Come nasce l'interesse per l'Africa? Ci racconta qualche aneddoto?
“L'interesse per l'Africa devo dire è nato spontaneamente, successivamente senz'altro guidato nel contesto della formazione universitaria da quello che è stato il mio maestro che è Giorgio Raimondo Cardona, forse primo e unico etnolinguista italiano.
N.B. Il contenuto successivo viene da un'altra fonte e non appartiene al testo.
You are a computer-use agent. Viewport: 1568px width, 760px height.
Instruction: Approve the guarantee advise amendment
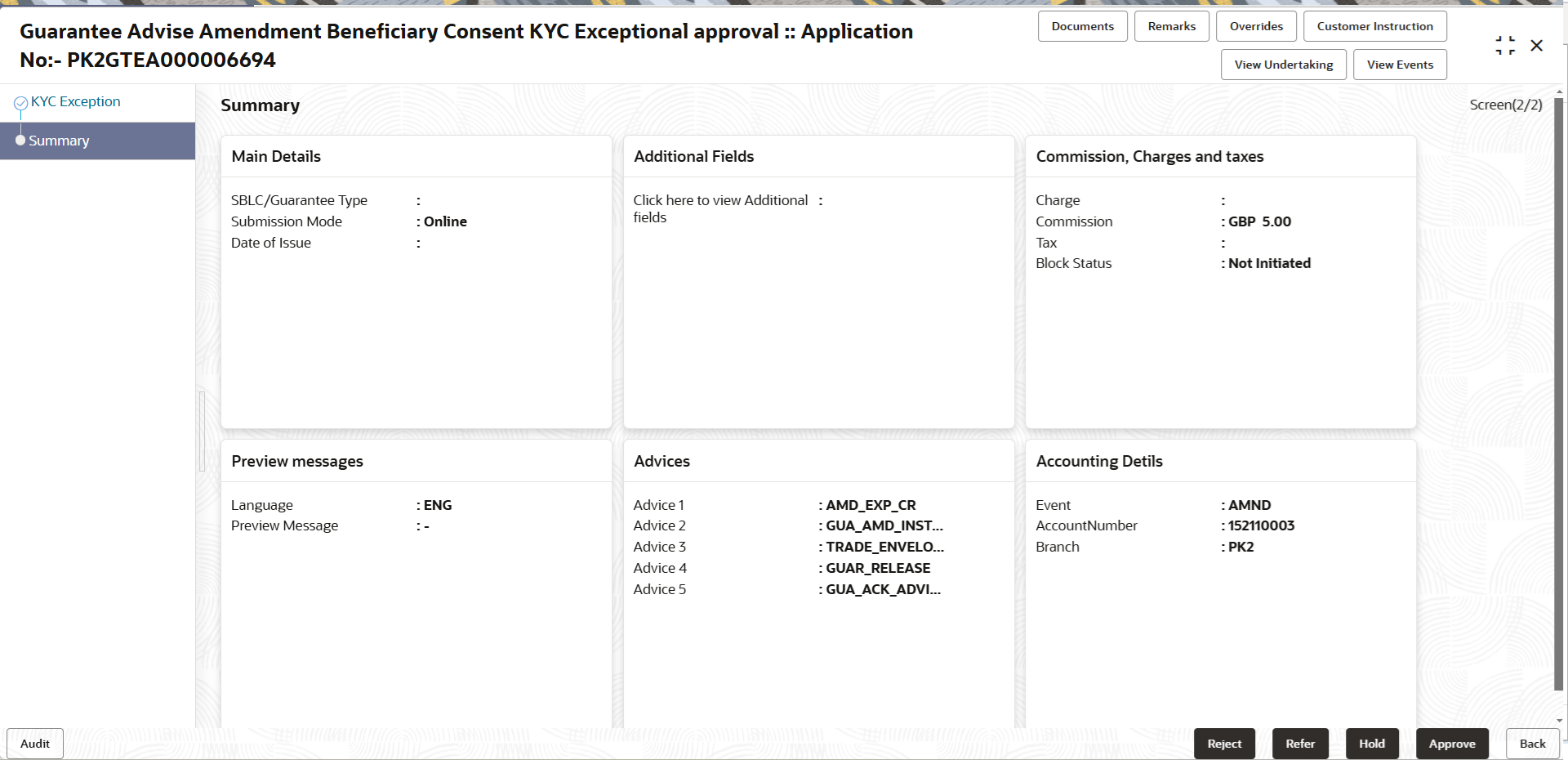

Ma la curiosità per l'estraneità culturale e la distanza culturale in realtà, per quello che mi riguarda, nasce qualche anno prima degli studi universitari quando, nell'aiutare un compagno di scuola, di liceo, che era di origine nigeriana, fui in qualche modo spinta verso la spiegazione di fatti culturali che davamo per scontati, come potrebbero essere le tematiche dell'individuo che soffre nelle poesia di Leopardi, che soffre per un malessere di natura esistenziale che gli africani con conoscono assolutamente. E dunque è stata lì in qualche modo la scintilla che poi mi ha legato indissolubilmente al continente nero.”
Che ruolo svolge il contatto linguistico nella definizione di comunità linguistiche di frontiera?
“Un ruolo fondamentale, poiché è solo attraverso l'accettazione dell'ibridismo linguistico che si possono comprendere le questioni di frontiera. Laddove la linguistica occidentale ha per decenni concentrato la propria attenzione sull'idea di sistema – dove per sistema intendiamo, sebbene un insieme di varietà, comunque una strutturazione linguistica a compartimento stagno, blindata – in realtà è con l'osservare l'inevitabile fenomenologia del contatto linguistico, della contaminazione linguistica che interessa qualunque lingua del mondo, che si va poi a capire che quel tipo di lingua che nasce in un contesto di frontiera, e dunque ibrido per eccellenza, è di fatto una lingua fortemente complessa al pari di ciò che noi abbiamo sempre inteso essere, per esempio, un sistema con delle radici storiche, come potrebbero essere le lingue europee.”
Cosa consiglierebbe ad giovane linguista che si vuole occupare di descrizione di lingue non note? Quali strumenti o caratteristiche personali deve avere?
“Forse soltanto una: una grande curiosità intellettuale. Dopodiché la capacità di liberarsi da modelli precostituiti, la capacità di accettare, sebbene non capire all'inizio, delle cose che sono apparentemente completamente diverse; ma senz'altro metterei come prima la curiosità intellettuale.”
Quanto conta un approccio etnico/antropologico allo studio delle lingue in generale?
“Questo tipo di approccio – lo dice un'etnolinguista quindi il parere è fortemente viziato (forse dovremmo sentire un linguista storico o un generativista per questo tipo di opinione) – per quel che mi riguarda è fondamentale. Comprendere la lingua significa comprenderla come strumento di comunicazione, e se non si studia, se non si osserva l'essere umano nella sua interezza – quindi, per quanto possibile, non solo nel suo rapporto con l'ambiente dove vive ma anche nelle sue relazioni sociali, nella sua auto-rappresentazione culturale – è praticamente impossibile comprendere il vero funzionamento di una lingua.”